Engineers of Oil and Natural Gas Corp (ONGC) work inside the Kalol oil field in Gujarat in this 2009 file photo.Reuters

Following an arbitration award in the Panna Mukta Tapti (PMT) oil field dispute that went in favour of the government, Reliance Industries (RIL), Shell and ONGC have been ordered to pay a combined $3 billion in penalties, according to financial daily Economic Times (ET), which quoted people familiar with the matter. RIL and Shell have appealed the arbitration award in a UK court.

ET said the arbitration panel had upheld the government view that the profit from the fields should be calculated after deducting the prevailing tax of 33 percent, and not the 50 percent rate which existed earlier.

This would significantly increase the government's share of profit petroleum, ET said in its report. The tribunal also upheld the government's position that marketing margins should be included in the price of gas, which would also increase its share of profit petroleum as well as a royalty payment.

The report said that the oil ministry had sent out a demand notice last month to Reliance and Shell, which own 30 percent each in the PMT fields off the Mumbai coast, as well as to ONGC that owns the balance 40 percent participating interest. The three companies will have to pay the penalty proportionate to their respective stakes in the PMT field.

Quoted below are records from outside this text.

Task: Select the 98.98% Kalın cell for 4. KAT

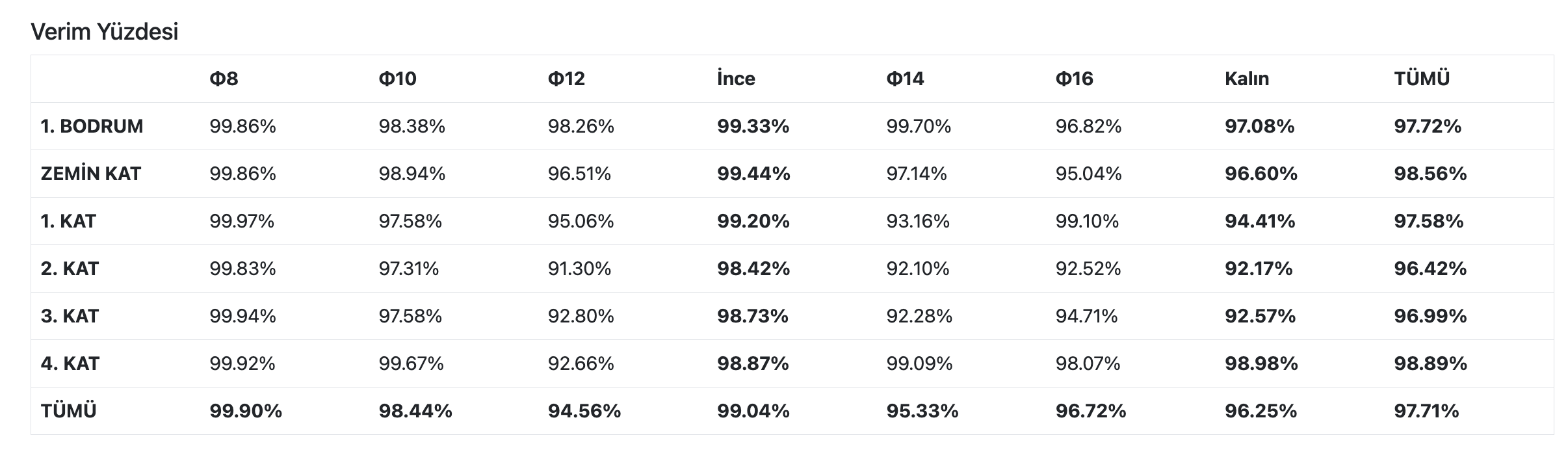Action: point(1261,363)
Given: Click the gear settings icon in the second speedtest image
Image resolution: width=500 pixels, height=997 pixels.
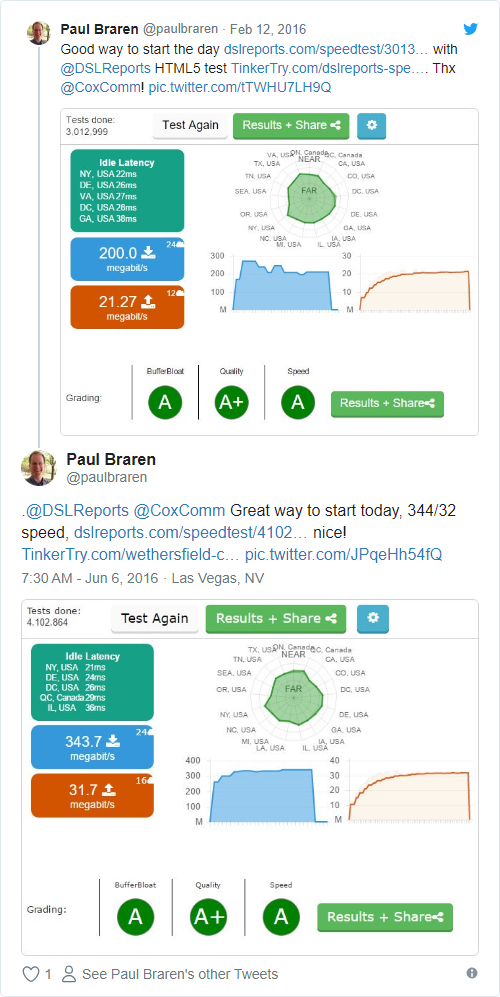Looking at the screenshot, I should click(x=373, y=619).
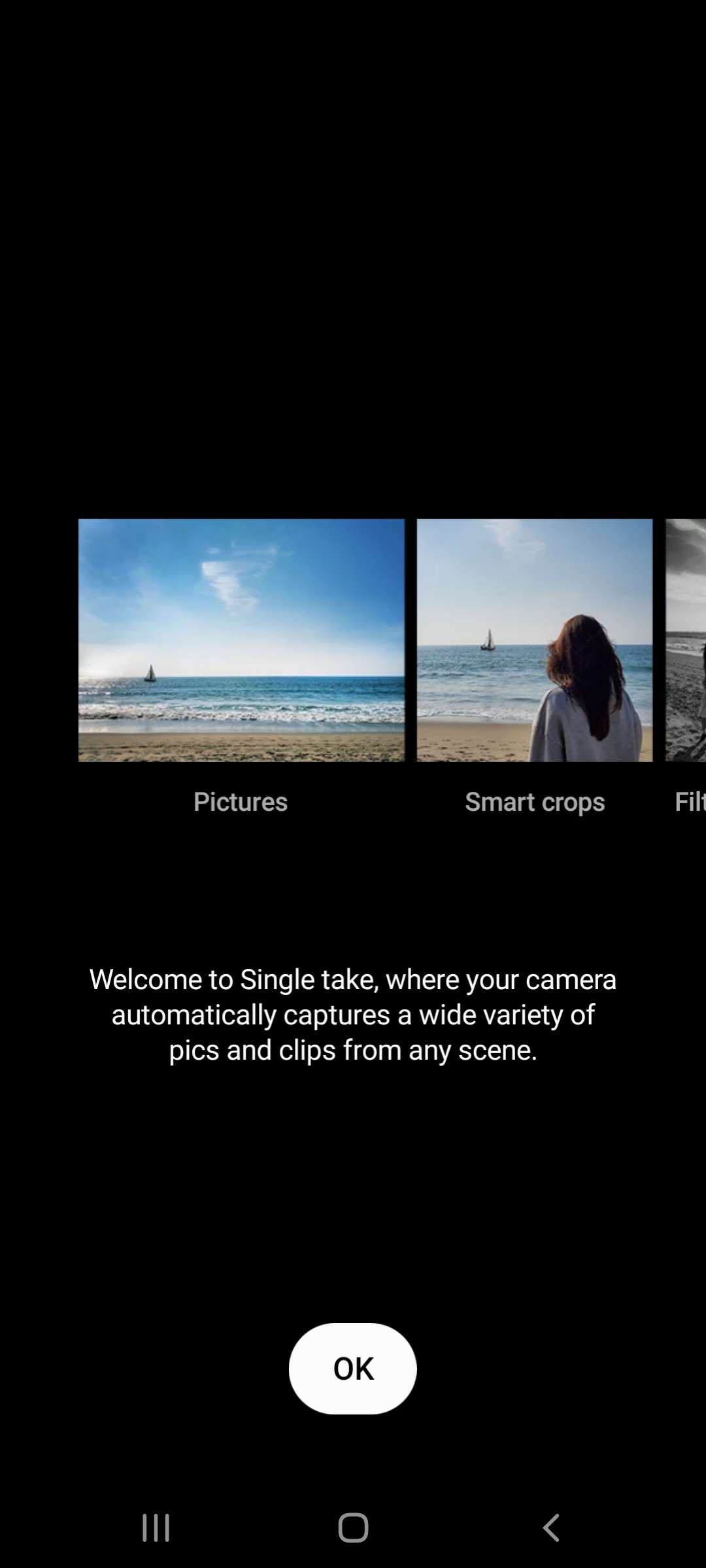Tap the black-and-white Filters thumbnail
706x1568 pixels.
pos(686,640)
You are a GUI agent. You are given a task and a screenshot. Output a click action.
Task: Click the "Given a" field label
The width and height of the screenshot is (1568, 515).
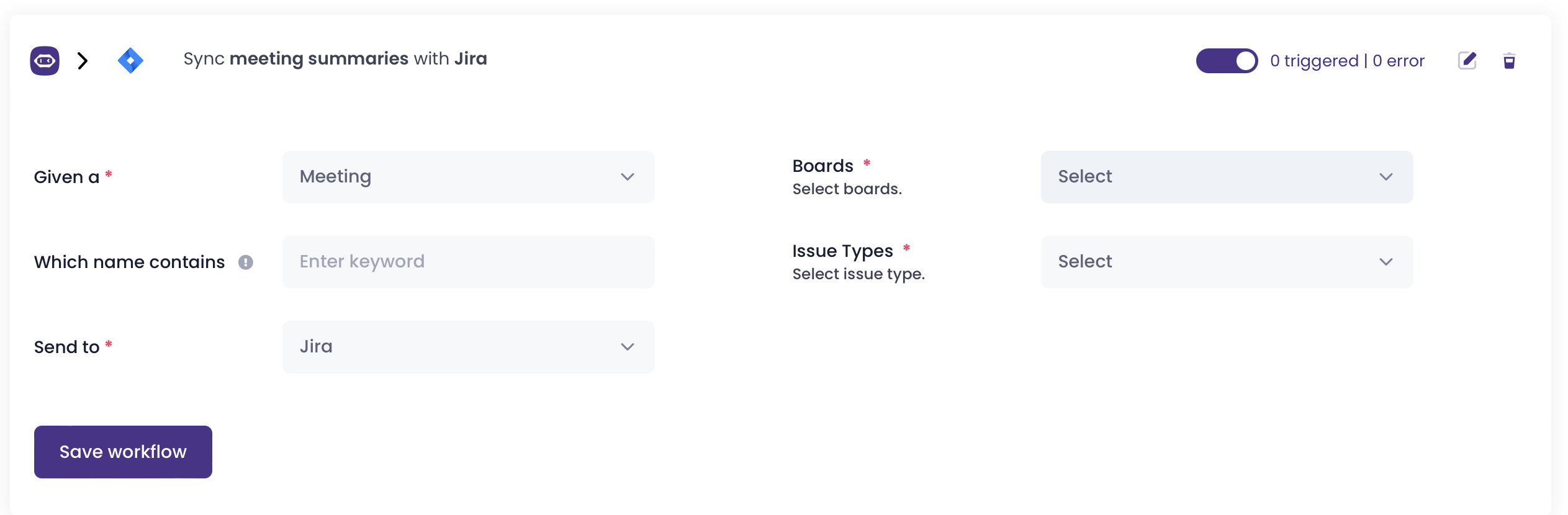(x=67, y=177)
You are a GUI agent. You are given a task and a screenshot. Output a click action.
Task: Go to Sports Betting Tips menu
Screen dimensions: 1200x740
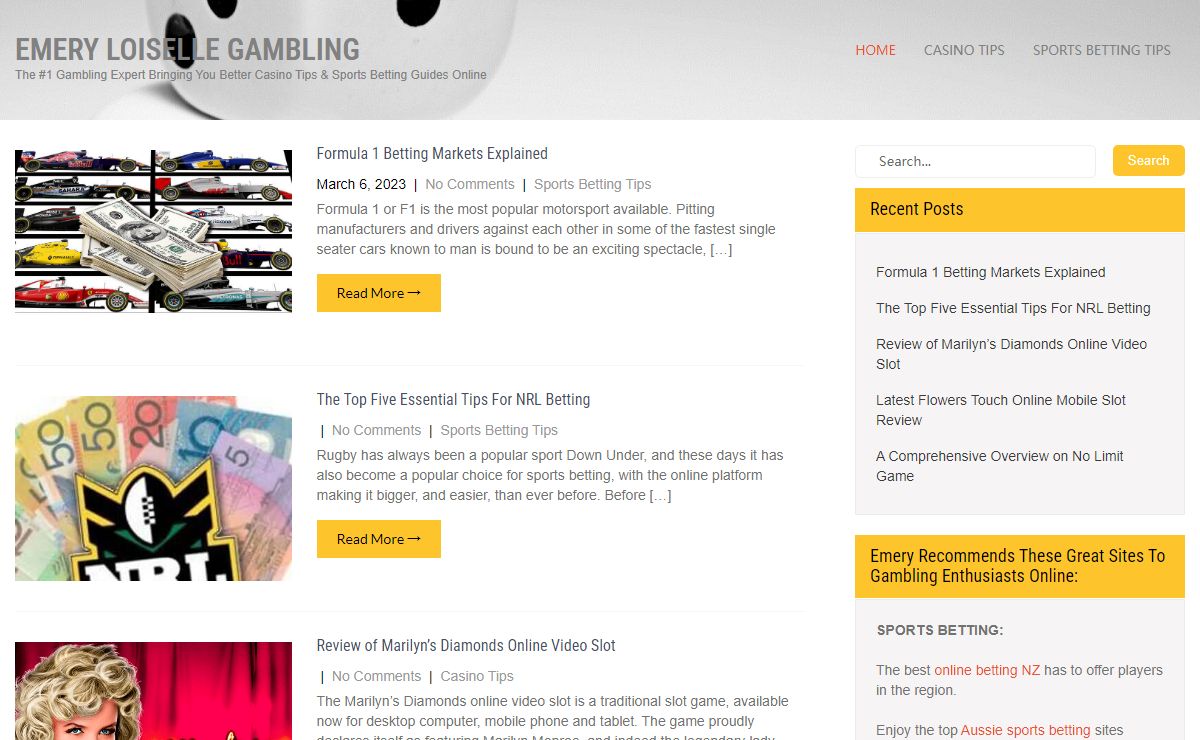point(1101,50)
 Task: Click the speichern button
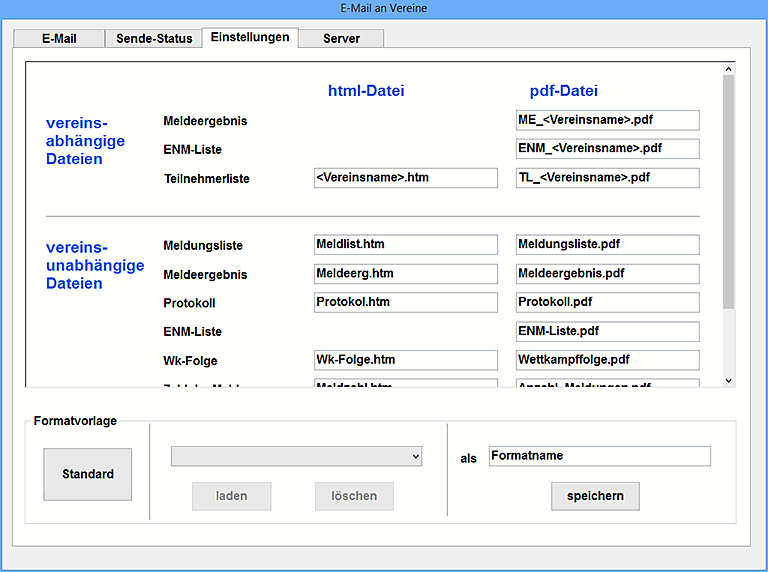click(595, 496)
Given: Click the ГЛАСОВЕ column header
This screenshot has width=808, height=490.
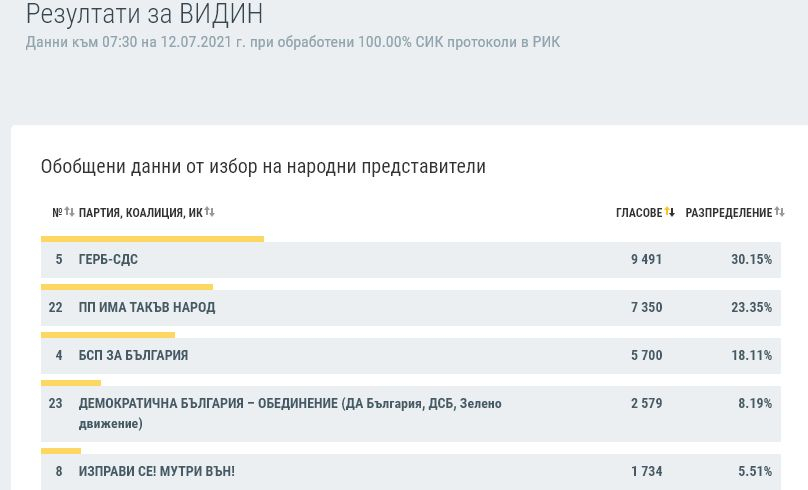Looking at the screenshot, I should tap(639, 213).
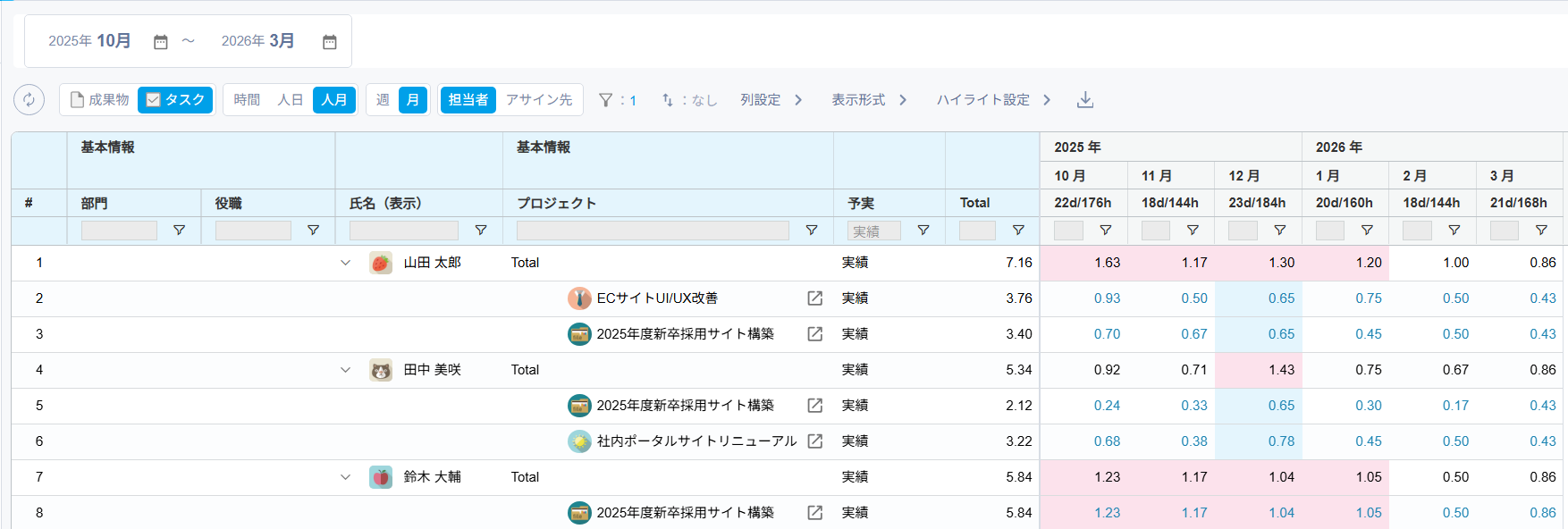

RIL, Shell and the oil ministry declined to comment to queries from ET, the report said.

The disputes over the PMT block relate to, among other things, the limits of cost recovery, profit sharing, and audit and accounting provisions of the PSCs. The value of the claim made by RIL and others exceeded $500 million, according to RIL's 2016 annual report.

Even as RIL fights over claims in this oil field, regulatory issues have not deterred the company from making future investments in upstream facilities in India. In June, the company, in partnership with BP Plc, announced it will invest Rs 40,000 crore in the Krishna Godavari block in the next three to five years.

Late last year, a London-based tribunal of arbitrators issued a final partial award (FPA), upholding key contentions of the government.

ONGC hasn't been part of the arbitration or the current appeal. Shell became the operator of the field last year after taking over BG (formerly British Gas), the original operator of the field.

Timeline: Legal battle over Panna Mukta Tapti oilfield

    • December 2010: RIL and BG Exploration and Production India Limited referred a number of disputes, differences, and claims arising under two Production Sharing Contracts entered into in 1994 to arbitration against the government. RIL and BG hold 30 per cent stake each in the Panna/Mukta and Tapti fields while the remaining is with state-owned Oil and Natural Gas Corp (ONGC).
    • May 2012: The arbitration tribunal passed a number of final partial awards, largely in RIL's favour. This was followed by the government challenging the Tribunal's awards before the Delhi High Court.
    • May 2014: The Supreme Court, however, allowed for arbitration to be carried out in the English courts.
    • October 2016: A London-based arbitration panel ruled in the Indian government's favour over recovery cost from RIL and BG Group for the PMT oilfields. This was an interim award and the final arbitration award was to follow procedural hearings due from December last year. According to sources, the final award was made in the early part of 2017.